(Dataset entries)
:::::

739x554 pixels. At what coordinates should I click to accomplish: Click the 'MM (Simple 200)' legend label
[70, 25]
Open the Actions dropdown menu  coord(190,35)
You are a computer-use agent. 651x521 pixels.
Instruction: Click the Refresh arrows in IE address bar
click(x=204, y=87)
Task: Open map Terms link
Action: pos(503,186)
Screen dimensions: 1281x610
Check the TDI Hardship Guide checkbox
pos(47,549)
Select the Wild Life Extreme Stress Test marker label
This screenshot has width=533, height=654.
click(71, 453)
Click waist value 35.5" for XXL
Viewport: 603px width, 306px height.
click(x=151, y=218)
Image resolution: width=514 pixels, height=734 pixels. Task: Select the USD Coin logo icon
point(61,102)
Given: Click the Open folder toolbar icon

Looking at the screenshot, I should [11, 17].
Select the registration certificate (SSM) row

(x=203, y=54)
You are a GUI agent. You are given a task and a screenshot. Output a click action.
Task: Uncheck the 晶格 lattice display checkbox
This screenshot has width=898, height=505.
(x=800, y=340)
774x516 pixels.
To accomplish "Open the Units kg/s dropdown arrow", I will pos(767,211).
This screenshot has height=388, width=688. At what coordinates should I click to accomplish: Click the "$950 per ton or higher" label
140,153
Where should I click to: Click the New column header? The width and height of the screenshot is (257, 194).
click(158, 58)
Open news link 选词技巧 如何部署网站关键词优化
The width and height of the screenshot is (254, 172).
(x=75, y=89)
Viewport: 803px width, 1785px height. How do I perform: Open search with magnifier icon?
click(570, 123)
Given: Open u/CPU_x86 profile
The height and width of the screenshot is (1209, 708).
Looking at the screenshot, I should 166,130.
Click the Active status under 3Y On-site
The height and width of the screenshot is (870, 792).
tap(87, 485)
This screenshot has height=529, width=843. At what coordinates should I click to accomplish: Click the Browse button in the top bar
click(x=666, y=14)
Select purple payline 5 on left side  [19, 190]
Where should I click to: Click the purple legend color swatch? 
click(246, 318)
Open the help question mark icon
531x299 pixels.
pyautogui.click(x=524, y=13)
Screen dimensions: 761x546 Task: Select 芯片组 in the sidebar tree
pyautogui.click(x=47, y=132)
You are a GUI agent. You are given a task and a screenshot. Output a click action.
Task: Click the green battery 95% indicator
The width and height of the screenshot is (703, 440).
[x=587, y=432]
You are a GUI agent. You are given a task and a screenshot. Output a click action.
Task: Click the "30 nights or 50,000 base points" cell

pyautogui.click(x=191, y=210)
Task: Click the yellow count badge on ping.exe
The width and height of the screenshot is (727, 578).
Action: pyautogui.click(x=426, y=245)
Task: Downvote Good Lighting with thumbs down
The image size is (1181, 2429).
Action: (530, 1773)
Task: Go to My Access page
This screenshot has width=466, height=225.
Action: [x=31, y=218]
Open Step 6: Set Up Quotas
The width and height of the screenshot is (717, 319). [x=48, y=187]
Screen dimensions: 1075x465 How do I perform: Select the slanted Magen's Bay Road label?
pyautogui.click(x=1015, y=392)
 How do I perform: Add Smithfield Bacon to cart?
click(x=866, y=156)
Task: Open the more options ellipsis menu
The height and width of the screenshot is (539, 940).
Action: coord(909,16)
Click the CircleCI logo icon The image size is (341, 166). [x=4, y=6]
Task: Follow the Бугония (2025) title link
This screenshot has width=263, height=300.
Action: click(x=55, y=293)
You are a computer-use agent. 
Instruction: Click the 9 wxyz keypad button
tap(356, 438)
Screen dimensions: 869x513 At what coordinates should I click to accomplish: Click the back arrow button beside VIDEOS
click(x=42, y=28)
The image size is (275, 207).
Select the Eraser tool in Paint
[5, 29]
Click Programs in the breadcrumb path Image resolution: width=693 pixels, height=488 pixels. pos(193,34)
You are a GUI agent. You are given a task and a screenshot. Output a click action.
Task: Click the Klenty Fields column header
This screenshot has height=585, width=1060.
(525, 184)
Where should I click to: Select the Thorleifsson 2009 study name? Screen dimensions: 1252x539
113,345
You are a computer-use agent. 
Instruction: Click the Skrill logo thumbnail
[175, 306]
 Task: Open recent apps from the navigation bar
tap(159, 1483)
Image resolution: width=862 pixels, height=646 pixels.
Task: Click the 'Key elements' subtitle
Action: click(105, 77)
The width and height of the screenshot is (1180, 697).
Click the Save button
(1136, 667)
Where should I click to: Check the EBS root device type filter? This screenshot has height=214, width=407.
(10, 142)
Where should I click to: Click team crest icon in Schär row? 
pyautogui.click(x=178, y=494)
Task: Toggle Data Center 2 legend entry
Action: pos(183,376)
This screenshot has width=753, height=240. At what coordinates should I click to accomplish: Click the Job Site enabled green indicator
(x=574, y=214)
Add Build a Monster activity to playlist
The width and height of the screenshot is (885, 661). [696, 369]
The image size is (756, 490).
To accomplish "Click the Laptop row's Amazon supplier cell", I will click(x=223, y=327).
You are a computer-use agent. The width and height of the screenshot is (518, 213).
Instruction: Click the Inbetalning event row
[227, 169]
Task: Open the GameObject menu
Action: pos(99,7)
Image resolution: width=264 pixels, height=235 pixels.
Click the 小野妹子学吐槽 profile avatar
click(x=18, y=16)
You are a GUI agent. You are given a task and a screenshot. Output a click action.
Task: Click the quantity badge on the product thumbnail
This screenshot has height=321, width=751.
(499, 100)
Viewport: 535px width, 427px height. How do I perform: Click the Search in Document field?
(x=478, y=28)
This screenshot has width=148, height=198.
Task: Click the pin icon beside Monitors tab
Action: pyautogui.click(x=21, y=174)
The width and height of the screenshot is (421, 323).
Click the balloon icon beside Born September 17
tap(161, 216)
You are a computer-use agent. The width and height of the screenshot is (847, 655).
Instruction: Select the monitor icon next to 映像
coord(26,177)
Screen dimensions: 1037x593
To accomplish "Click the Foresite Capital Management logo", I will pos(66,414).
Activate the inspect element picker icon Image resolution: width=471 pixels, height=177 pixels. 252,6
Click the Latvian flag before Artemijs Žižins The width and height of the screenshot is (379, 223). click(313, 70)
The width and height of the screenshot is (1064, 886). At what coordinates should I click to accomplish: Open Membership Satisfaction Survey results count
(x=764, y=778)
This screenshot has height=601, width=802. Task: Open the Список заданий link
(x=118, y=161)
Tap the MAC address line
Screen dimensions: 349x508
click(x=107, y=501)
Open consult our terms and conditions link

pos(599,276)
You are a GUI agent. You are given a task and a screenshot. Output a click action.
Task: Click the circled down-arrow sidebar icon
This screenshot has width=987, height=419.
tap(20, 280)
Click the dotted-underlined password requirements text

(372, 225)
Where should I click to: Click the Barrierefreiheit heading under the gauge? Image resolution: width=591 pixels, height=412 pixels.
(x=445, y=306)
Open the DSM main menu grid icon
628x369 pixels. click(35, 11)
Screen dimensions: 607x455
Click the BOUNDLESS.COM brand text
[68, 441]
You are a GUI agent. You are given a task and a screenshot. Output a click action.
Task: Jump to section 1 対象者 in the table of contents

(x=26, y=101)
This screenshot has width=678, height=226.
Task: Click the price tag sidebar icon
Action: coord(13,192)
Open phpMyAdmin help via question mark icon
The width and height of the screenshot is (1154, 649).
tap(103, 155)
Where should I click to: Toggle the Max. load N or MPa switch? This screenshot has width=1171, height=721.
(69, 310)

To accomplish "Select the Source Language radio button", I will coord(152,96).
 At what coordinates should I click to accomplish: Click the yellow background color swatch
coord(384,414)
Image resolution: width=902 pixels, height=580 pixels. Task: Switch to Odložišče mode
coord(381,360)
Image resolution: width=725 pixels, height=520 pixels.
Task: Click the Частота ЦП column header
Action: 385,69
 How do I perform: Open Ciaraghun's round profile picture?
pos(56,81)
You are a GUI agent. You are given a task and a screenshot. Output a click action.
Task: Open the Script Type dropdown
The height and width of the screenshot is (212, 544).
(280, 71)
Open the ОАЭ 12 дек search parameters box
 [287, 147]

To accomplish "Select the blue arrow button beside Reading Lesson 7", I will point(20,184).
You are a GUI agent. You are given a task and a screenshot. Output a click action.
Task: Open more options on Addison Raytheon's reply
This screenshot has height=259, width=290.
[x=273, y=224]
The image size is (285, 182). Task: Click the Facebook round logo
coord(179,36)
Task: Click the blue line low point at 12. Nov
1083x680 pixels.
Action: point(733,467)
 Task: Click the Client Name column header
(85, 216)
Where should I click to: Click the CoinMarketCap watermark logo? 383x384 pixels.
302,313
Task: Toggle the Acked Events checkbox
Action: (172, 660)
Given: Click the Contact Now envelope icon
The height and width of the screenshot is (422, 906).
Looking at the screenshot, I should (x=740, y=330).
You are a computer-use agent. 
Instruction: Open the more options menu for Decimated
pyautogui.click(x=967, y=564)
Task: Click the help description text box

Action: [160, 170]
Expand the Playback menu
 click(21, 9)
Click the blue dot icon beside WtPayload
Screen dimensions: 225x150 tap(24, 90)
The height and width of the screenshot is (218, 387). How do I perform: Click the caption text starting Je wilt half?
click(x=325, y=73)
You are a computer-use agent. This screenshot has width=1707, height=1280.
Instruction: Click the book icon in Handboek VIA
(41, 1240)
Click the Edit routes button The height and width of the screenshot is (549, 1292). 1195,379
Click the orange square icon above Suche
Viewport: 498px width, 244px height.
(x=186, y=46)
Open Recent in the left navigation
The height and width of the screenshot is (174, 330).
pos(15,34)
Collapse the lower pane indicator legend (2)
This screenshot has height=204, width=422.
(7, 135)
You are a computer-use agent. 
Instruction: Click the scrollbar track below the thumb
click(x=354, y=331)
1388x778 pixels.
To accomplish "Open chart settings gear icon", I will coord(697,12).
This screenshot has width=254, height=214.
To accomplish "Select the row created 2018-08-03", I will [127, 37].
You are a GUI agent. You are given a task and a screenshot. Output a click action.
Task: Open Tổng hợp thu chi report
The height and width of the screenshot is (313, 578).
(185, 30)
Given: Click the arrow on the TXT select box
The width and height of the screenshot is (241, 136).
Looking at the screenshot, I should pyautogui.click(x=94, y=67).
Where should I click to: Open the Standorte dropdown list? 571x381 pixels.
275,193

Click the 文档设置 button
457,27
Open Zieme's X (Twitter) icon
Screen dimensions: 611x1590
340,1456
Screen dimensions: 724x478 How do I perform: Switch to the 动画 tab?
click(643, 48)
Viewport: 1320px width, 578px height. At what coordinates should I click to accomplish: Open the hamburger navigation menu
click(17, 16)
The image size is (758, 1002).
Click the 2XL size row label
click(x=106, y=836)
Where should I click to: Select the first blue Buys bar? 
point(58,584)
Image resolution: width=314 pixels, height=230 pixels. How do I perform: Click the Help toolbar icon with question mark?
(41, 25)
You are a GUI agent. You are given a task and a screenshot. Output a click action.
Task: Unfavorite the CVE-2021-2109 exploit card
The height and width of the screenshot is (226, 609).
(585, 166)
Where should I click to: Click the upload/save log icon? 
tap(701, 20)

:::::

If a line in the data above holds the string "left", copy it.

Select purple payline 5 on left side  [19, 190]
Open Recent in the left navigation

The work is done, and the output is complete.